(EXERCISE INSTRUCTIONS) Display every line in the listing below that contains the word "Open". Case counts.

# RECORDS PROVIDED start

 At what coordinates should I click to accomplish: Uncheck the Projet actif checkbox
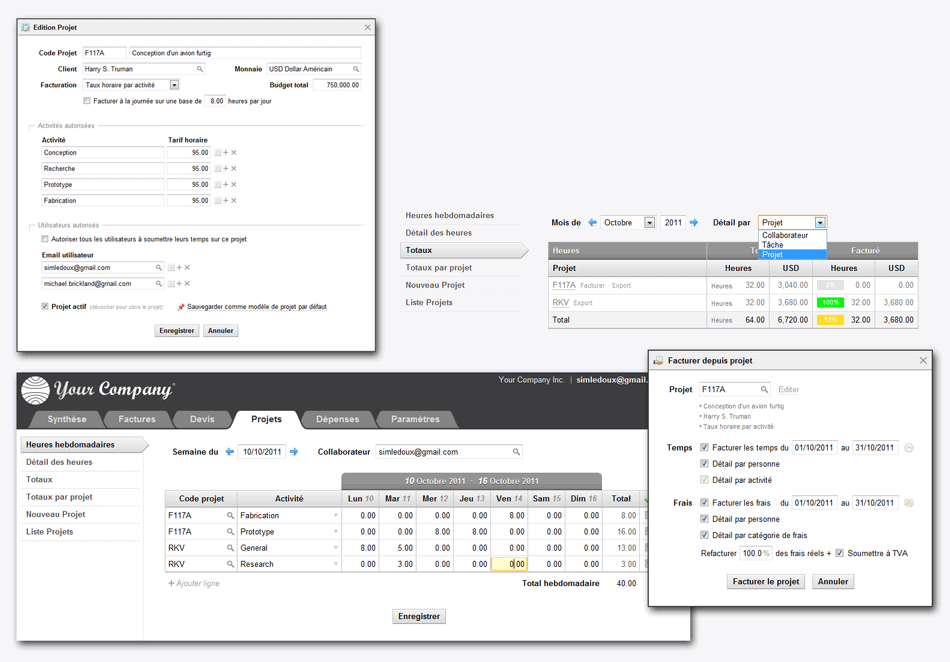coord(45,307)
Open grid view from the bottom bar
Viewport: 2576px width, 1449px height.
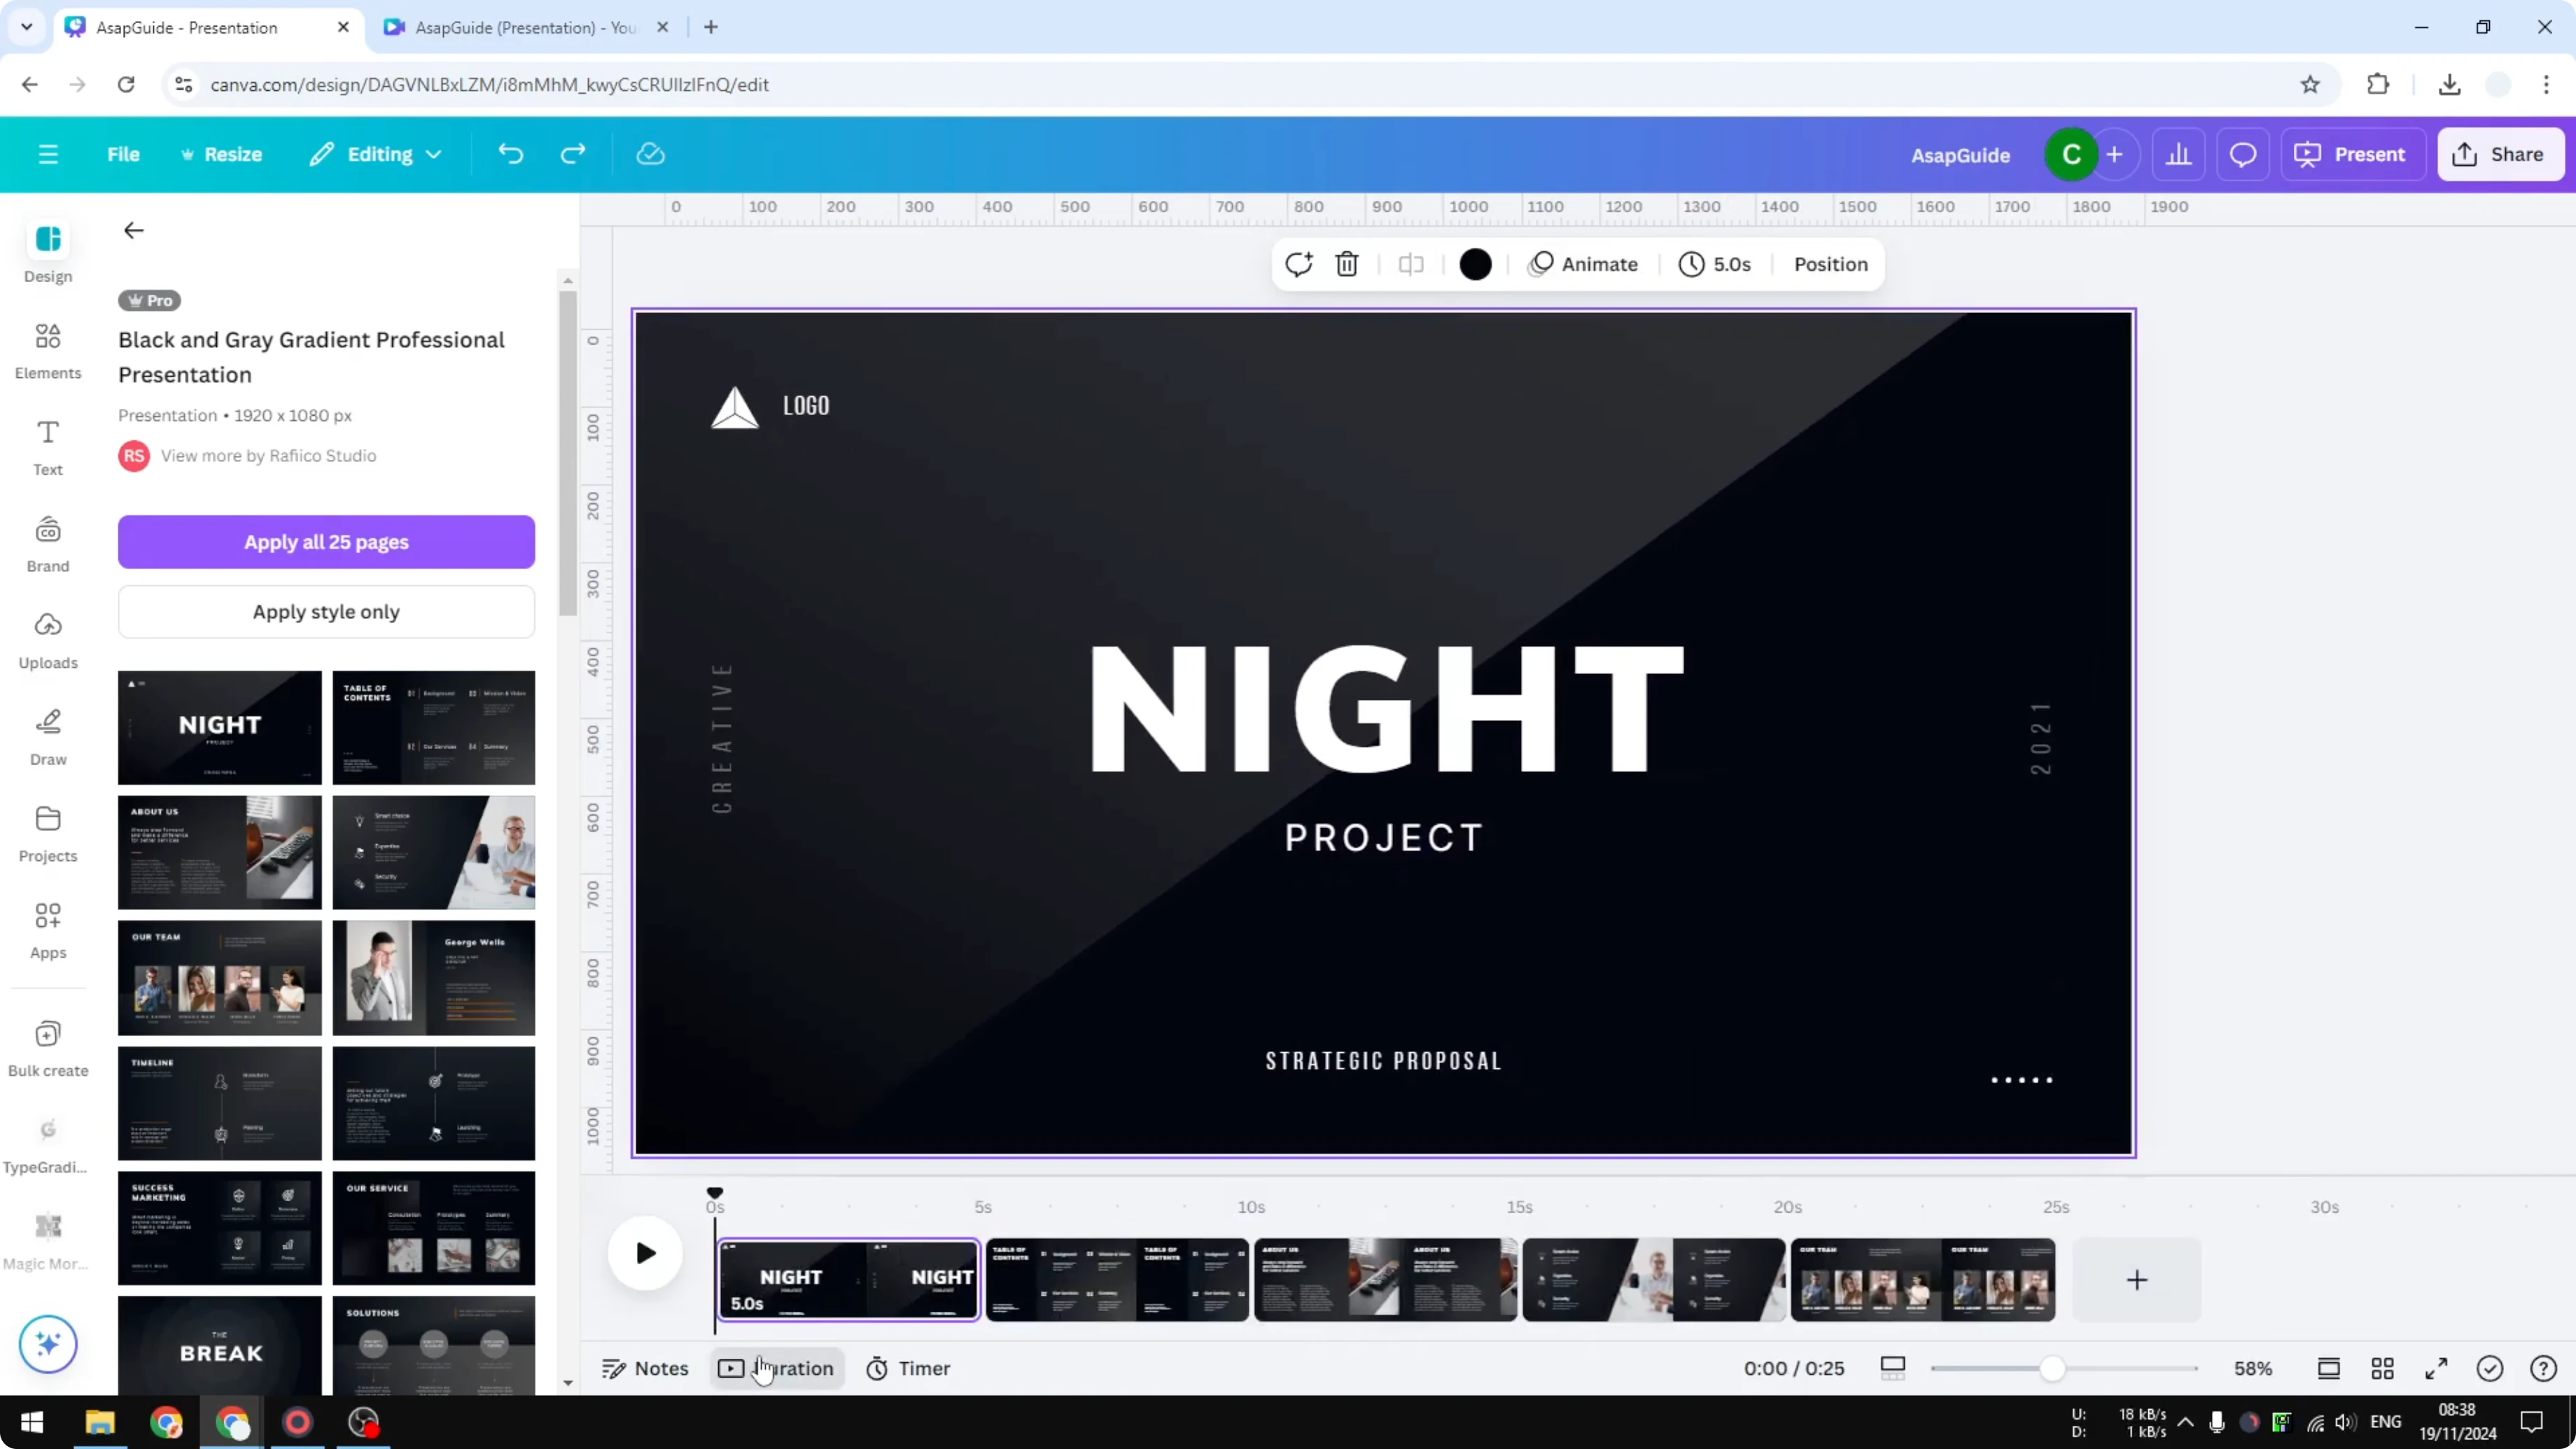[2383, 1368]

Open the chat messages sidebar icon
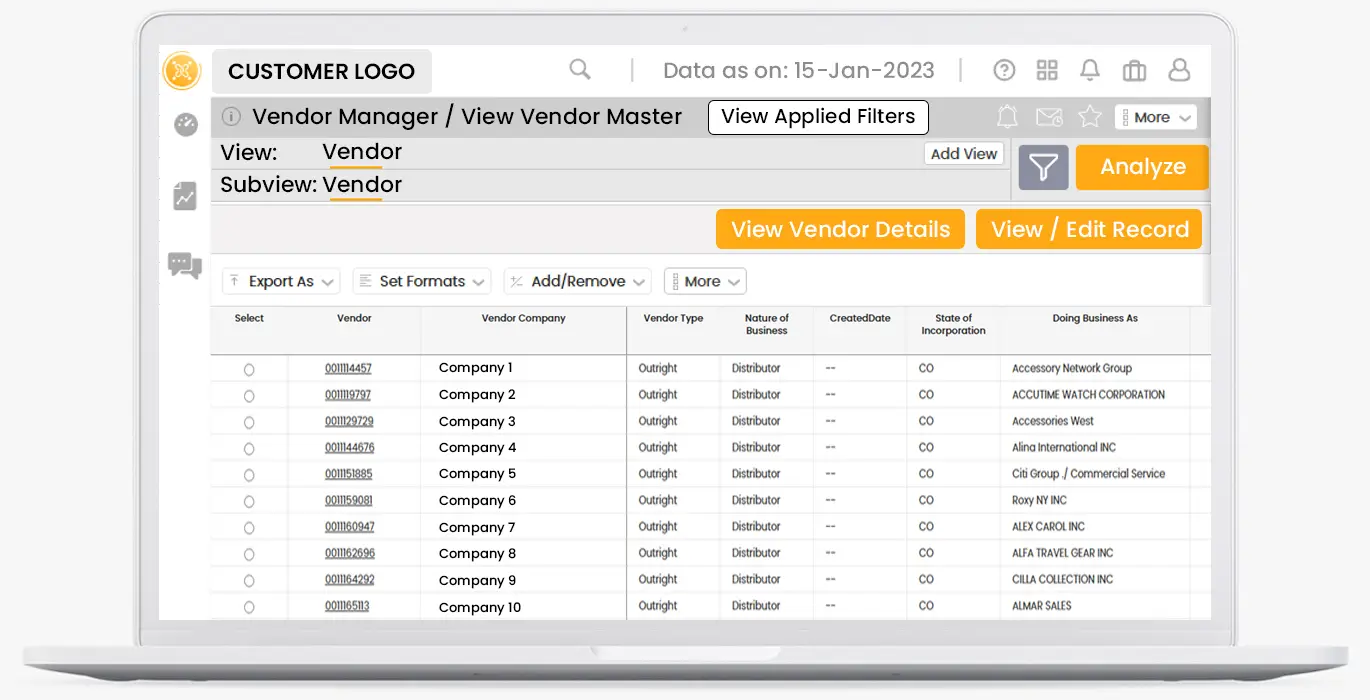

# RECORDS PROVIDED end

(RESULT OF THIS EXERCISE)
Open grid view from the bottom bar
Open the chat messages sidebar icon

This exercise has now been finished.